EXERCISE:
In the keyword extraction notebook, which language codes are kept when the data is filtered to English books?

---- PASSAGE SHOWN

# Keyword Extraction

In [45]:
import pandas as pd
import numpy as np

In [63]:
# Fetch preprocessed data
fe_data = pd.read_csv("data/preprocessed.csv")
fe_data.head()

Unnamed: 0,Id,Name,Language,Description,bow
0,1020396,the gospel of john,,what sets this commentary on the fourth gospel...,the_gospel_of_john francis_j._moloney michael...
1,1073868,hanslick on the musically beautiful: sixteen l...,,the sixteen lectures by geoffrey payzant in th...,hanslick_on_the_musically_beautiful:_sixteen_l...
2,1025976,microserfs,fre,génération x 1018 n° 2508 qui a connu un gros ...,microserfs douglas_coupland 10/18 fre 1997
3,1045943,courir avec des ciseaux,fre,roman autobiographique choc courir avec des ci...,courir_avec_des_ciseaux augusten_burroughs 10...
4,1027805,affinités,fre,pour tromper son ennui une demoiselle de la bo...,affinités sarah_waters 10/18 fre 2006


In [56]:
fe_data.shape[0] - fe_data.nunique()

Id                 0
Name              85
Language       34466
Description      435
bow                3
dtype: int64

---
### Consider only English books

In [64]:
# # Temporary process only english books
fe_data = fe_data[fe_data.Language.isin(["eng", "en-US", "en-GB"])].copy()

--------
---- PROVIDED DATA

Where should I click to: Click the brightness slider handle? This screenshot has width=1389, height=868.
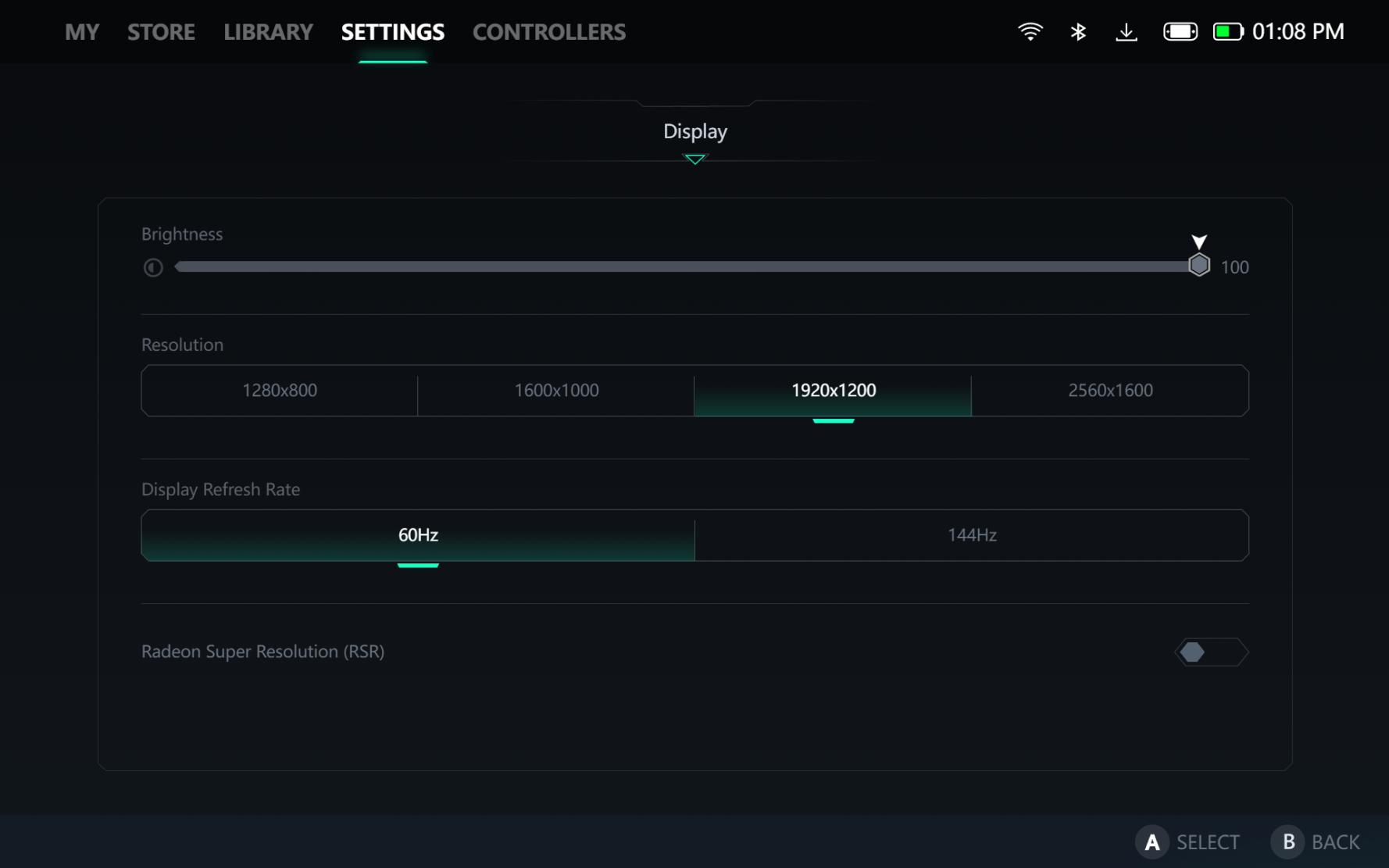pyautogui.click(x=1198, y=266)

--------

SOLUTION TO THIS TASK:
"eng", "en-US", and "en-GB"